# Oh the Weather Outside is Frightful



## Larryh86GT (Dec 14, 2010)

It's cold, it's windy, it's snowing. This is what the street looked like when I went for my morning run today. I like running a lot more summer mornings at about 70 degrees.


----------



## PPBart (Dec 14, 2010)

Frightful indeed!

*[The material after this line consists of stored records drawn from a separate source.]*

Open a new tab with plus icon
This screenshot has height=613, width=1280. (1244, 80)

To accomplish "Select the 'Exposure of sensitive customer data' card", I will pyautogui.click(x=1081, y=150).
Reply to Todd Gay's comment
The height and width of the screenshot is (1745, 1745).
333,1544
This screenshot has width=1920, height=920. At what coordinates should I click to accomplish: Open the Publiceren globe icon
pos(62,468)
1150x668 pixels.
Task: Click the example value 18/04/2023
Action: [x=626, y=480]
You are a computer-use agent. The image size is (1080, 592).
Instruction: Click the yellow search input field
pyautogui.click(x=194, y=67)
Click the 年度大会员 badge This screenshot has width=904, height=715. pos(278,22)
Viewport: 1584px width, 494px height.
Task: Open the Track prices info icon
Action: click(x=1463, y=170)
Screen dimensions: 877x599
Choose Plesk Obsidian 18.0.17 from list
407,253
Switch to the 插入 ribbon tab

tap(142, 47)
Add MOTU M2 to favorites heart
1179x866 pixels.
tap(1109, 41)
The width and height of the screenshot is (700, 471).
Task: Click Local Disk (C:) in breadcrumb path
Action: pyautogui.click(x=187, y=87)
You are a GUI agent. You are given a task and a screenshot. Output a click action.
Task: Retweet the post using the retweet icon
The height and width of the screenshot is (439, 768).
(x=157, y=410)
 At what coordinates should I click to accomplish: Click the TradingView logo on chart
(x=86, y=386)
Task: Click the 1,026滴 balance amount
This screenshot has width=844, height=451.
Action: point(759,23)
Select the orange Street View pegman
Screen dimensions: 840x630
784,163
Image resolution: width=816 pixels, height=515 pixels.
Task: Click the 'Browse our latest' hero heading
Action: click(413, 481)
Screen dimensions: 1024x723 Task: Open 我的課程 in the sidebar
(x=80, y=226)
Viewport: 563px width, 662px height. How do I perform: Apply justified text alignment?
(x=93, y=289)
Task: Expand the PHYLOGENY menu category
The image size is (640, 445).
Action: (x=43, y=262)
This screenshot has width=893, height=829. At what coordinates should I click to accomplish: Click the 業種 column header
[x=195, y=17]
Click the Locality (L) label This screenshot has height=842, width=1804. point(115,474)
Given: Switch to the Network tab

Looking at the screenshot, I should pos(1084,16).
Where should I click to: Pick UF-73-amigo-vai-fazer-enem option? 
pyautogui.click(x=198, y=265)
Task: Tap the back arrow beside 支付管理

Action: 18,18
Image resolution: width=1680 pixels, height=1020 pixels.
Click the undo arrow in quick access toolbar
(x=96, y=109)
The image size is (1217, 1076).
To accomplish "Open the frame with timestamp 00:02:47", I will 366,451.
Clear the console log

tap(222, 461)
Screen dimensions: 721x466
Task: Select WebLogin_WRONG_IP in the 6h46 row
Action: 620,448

Temp dropped to 28F this morning, stayed below freezing for at least 3 hours!


----------



## Runningwolf (Dec 14, 2010)

I got about 8" of snow between noon and 3 pm today


----------



## Brian (Dec 14, 2010)

Well you can keep it on your side of the mountians Dan.. We don't want any over here in central PA.. It IS cold as HECK here though..


----------



## Arne (Dec 15, 2010)

Is the snow deep enough to keep you from dumpster diving for bottles?? lol, Arne.


----------



## Larryh86GT (Dec 15, 2010)

I took this picture yesterday of in front of the building where I work in Cheektowaga. Those black things sticking up are 55 gallon drums to give you an idea of how much snow we have on the ground so far.


----------



## frohe (Dec 15, 2010)

Larryh86GT said:


> It's cold, it's windy, it's snowing.



Ah... Another visual reminder of why I live down south.


----------



## winemaker_3352 (Dec 15, 2010)

It's funny - here is STL MO - if we get an inch of snow - schools start shutting down and people don't know what to do - like it's the end of the world.

I always say the folks up north must just laugh at us


----------



## grapeman (Dec 15, 2010)

Shut down with an inch of snow!

If that was the case here, we would never get open since it snows something almost every day all winter.


----------



## UglyBhamGuy (Dec 15, 2010)

The inch of snow would probably shut our city down, as well.
But then again, you can't go anywhere around here with out there being hills.
There is also the fact that it hardly ever snows here, so the cities aren't equipped for it.
We had a huge snow in '93 (the year that even Miami got some snow) and the city was shut down for 3 days, IIRC.


----------



## Brian (Dec 15, 2010)

What is strange is I live in central PA and when we THINK we are getting snow they shut the schools down.. That just amazes me.. I was born and raised in upstate NY (Bolton Landing) about a hour North of Albany. My family is still there and they laugh at us.. We used to go to school on a bus and if it snowed the driver got out and put the chains on and we went to school.. But then again people were not so sue happy then either... Sign of the times...


----------



## winemaker_3352 (Dec 15, 2010)

grapeman said:


> Shut down with an inch of snow!
> 
> If that was the case here, we would never get open since it snows something almost every day all winter.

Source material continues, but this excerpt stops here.